Re:      Radian Group Inc.- Registration Statement on Form S-8

Ladies and Gentlemen:

We have acted as counsel to Radian Group Inc., a Delaware corporation (the
"Company"), in connection with the preparation of a Registration Statement on
Form S-8 (the "Registration Statement") filed with the Securities and Exchange
Commission under the Securities Act of 1933, as amended (the "Act"), relating to
the registration of up to 1,492,171 shares of Common Stock, par value $.001 per
share (the "Shares"), of the Company to be issued in connection with the
Company's 1999 Equity Compensation Plan, as amended, and the Amerin Corporation
1992 Long-Term Stock Incentive Plan (collectively, the "Plans"). In rendering
the opinion set forth below, we have reviewed (a) the Registration Statement;
(b) the Company's Amended and Restated Certificate of Incorporation and Amended
and Restated Bylaws; (c) certain records of the Company's corporate proceedings
as reflected in its minute books; (d) the Plans; and (e) such records,
documents, statutes and decisions as we have deemed relevant. In our
examination, we have assumed the genuineness of all signatures, the authenticity
of all documents submitted to us as originals and the conformity with the
original of all documents submitted to us as copies thereof.

Based upon the foregoing, we are of the opinion that the Shares will, when
issued in the manner and on the terms described in the Plan, be duly authorized,
validly issued, fully paid and non-assessable.

§ Provided information
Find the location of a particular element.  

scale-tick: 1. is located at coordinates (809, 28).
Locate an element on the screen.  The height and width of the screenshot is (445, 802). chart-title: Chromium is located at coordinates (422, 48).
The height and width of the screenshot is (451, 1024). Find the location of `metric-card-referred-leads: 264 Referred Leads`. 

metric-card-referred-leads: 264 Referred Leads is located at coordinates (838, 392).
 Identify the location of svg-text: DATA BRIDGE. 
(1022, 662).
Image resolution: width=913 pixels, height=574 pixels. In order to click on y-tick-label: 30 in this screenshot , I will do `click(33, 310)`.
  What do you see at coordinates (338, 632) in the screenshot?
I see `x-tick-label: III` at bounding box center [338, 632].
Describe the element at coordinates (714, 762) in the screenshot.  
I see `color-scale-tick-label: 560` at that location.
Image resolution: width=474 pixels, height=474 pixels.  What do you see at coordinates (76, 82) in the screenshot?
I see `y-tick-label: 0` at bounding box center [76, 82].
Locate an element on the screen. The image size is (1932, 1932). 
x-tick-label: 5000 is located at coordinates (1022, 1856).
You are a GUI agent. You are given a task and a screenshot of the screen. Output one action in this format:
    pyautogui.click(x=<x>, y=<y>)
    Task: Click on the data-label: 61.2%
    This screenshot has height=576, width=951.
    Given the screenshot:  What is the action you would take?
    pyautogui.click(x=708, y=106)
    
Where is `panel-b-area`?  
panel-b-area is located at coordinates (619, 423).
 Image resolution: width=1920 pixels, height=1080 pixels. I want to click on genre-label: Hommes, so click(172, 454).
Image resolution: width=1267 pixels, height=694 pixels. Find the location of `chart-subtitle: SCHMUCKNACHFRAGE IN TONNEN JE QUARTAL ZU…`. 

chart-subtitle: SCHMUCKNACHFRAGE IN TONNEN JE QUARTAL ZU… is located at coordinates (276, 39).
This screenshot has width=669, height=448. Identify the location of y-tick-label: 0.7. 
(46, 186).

§ Work to complete
a - List every defined term that the opinion letter introduces in parentheses and quotation marks.
b - In the listing, reproduce the lines beginning at the line that contains "Image resolution: width=1267" and running through the last line of the listing, substituting "Find" for "Identify" and leaving everything else unchanged.
The opinion letter and the listing are independent of each other.

§ Solutions to the problems
a - "Company", "Registration Statement", "Act", "Shares", "Plans"

b -
Image resolution: width=1267 pixels, height=694 pixels. Find the location of `chart-subtitle: SCHMUCKNACHFRAGE IN TONNEN JE QUARTAL ZU…`. 

chart-subtitle: SCHMUCKNACHFRAGE IN TONNEN JE QUARTAL ZU… is located at coordinates (276, 39).
This screenshot has width=669, height=448. Find the location of y-tick-label: 0.7. 
(46, 186).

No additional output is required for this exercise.